BANDA ACEH – Anggota Komisi I Dewan Perwakilan Rakyat Aceh (DPRA) Dahlan Jamaluddin mengingatkan, seluruh stakeholder Aceh agar segera membangun konsepsi dan konsolidasi bersama menyongsong revisi Undang-undang Nomor 11 Tahun 2006 tentang Pemerintahan Aceh (UUPA), yang saat ini telah masuk Program Legislasi Nasional (Prolegnas) 2023 di DPR RI.
“Seharusnya, revisi UUPA bisa menghilangkan kata-kata norma, standar, dan prosedur yang justru menjadikan UUPA itu sendiri tidak mutlak,” kata Dahlan dalam Kuliah Umum, “Jalan Panjang Revisi UUPA, Antara Tantangan dan Hambatan” di Ruang Theater FISIP UIN Ar-Raniry, Selasa sore (4/10/2022).
Saat ini, kata Dahlan, draf awal revisi UUPA telah ada di Badan Keahlian DPR RI. Draf lainnya disiapkan oleh DPD RI. Sementara DPRA dan partai politik di Aceh sendiri masih berbeda pendapat tentang pasal-pasal yang harus direvisi.
“Seharusnya para akademisi, politisi, anggota DPR Aceh, dan stakeholder lainnya tidak lagi terpecah dan saling menyalahkan dalam revisi UUPA,” ujar Dahlan.
Dia juga mengingatkan kembali bahwa berdasarkan Pasal 7 UUPA, disebutkan bahwa rencana pembentukan UU RI harus dengan konsultasi dan pertimbangan DPR Aceh.
Menurut Dahlan, persoalan UUPA saat ini adalah terkait banyaknya kata-kata norma, standar, dan prosedur.
Berdasarkan catatan yang ada, misalnya, dalam Pasal 165 UUPA yang berkaitan dengan pariwisata disebutkan, “… investasi dalam bentuk penanaman modal dalam negeri, penanaman modal asing, ekspor dan impor dengan memperhatikan norma, standar, dan prosedur yang berlaku secara nasional.”
Hal-hal seperti ini, lanjut dia, menjadikan UUPA tidak mutlak dan self government tidak berjalan sebagaimana harapan.
Selain itu, mantan Ketua DPR Aceh ini juga mengkritik masih terlalu banyak turunan dari UUPA dalam bentuk Peraturan Pemerintah (PP) dan Peraturan Presiden (Perpres) belum disahkan.

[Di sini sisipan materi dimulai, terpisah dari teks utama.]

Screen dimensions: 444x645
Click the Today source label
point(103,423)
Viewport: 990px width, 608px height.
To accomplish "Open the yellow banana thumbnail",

Konsekuensinya, lanjut dia, kekhususan Aceh sebagai daerah otonomi khusus asimetris tidak berbeda dengan daerah lainnya.
“Dalam tataran praktis, ternyata Kemendagri menggunakan UU Pemerintahan Daerah juga untuk Aceh karena alasan norma, standar, dan prosedur tadi,” ujarnya.